The Chinese might not have the freedom to get involved in politics. But the ruling communist party has given its subjects one freedom while opening the economy to the world since 1979, and especially since China joined the WTO in 2000 – that’s the freedom to consume.
The stories about the booming Chinese consumer market strike a discordant note on one level. After all, the dominant global political debate about the Chinese economy is about how the country is a chronic under-consumer.
And yet, a day rarely goes by without an announcement by a western consumer company putting the China market at the front and centre of its future plans. Levi Strauss, the iconic US jeans company, launched a new global brand in Shanghai in mid-August, the first time the company said it had done so outside of the US.
As Robert Reich laid out in a Huffington Post blog, China continues to grow its productive capacity much faster than its rate of consumption.
Reich’s blog displays the ignorance of someone who doesn’t seem to have travelled far into China in recent years. His comment that ordinary Chinese cannot afford the mobile phones that their workers assemble for export to the rest of the world could be disproven by a quick visit to almost anywhere in the country, rich or poor, where everyone seems to be wielding a device. But his broader point holds. As a percentage of economic output, Chinese consumption is low and falling – it is just under 40 per cent of GDP, compared to over 70 per cent in the US – largely because household incomes in China are so paltry. Aside from the growing ranks of billionaires, it is the state and state companies that have got rich from China’s boom.

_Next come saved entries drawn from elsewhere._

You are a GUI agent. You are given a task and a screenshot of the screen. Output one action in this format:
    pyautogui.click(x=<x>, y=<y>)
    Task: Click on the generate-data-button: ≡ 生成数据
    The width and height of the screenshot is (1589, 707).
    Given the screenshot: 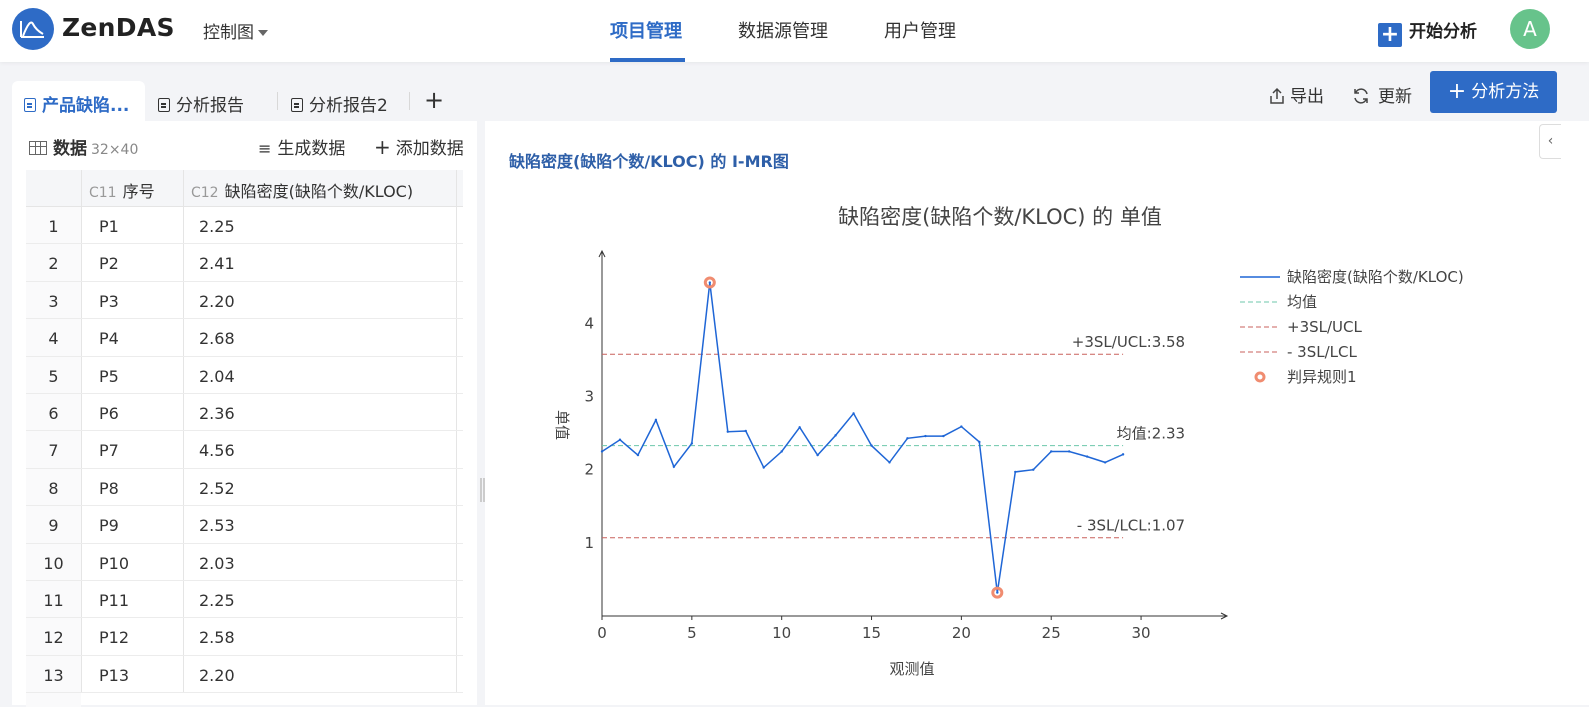 What is the action you would take?
    pyautogui.click(x=302, y=146)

As my recent book on the communist party noted the country’s political leaders could bolster their legitimacy by giving their citizens a better deal. But that would mean taking on the many vested interests – big and politically well-connected state companies, for starters – that benefit from the present political set-up.

Such a move would be risky, because it would mean devolving power from the state to the grassroots, with unknown political ramifications.
Top Chinese leaders have been saying for nearly a decade that China should change its growth model away from an over-reliance on investment and consumption towards stronger domestic demand. But implementing the policy has been problematic for numerous reasons.
Like every government, Beijing has trouble pushing through difficult reforms. The big state companies, which were meant to begin paying real dividends to the government, have fought the measure for years.
The export sector has resisted a solid appreciation of the currency. The cheap cost of capital and industrial inputs, such as electricity, continues to provide incentives for investment.
As in most industrialised countries, the global financial crisis has also been important in delaying change. China launched a massive stimulus program in late 2008. As a result, in 2009, investment was responsible for about 80 to 90 per cent of economic output, exactly the opposite of what the government wants to achieve in the long-term.
China is so big that both assertions – about over- and under-consumption – can be true. With the industrialised world in a slump, the country and its 1.3bn population still represents the best global opportunity for multinationals that need to sell more of their goods. Equally, the expansion of productive capacity can still outsprint rising consumption if it continues to grow at a faster rate than GDP.
In short, warns Wang Tao, the chief China economist at UBS, don’t hold your breath for radical change in the China model. “China is in the early stage of changing its economic growth model and many structural reforms will take time and strong political determination,” she said in a research note. “In all, real consumption can still grow at 8-10 per cent a year, in line with or slightly faster than real income growth. Do not expect China’s trade surplus to disappear quickly, or to rebound back to 8-10 per cent of GDP in the heydays.”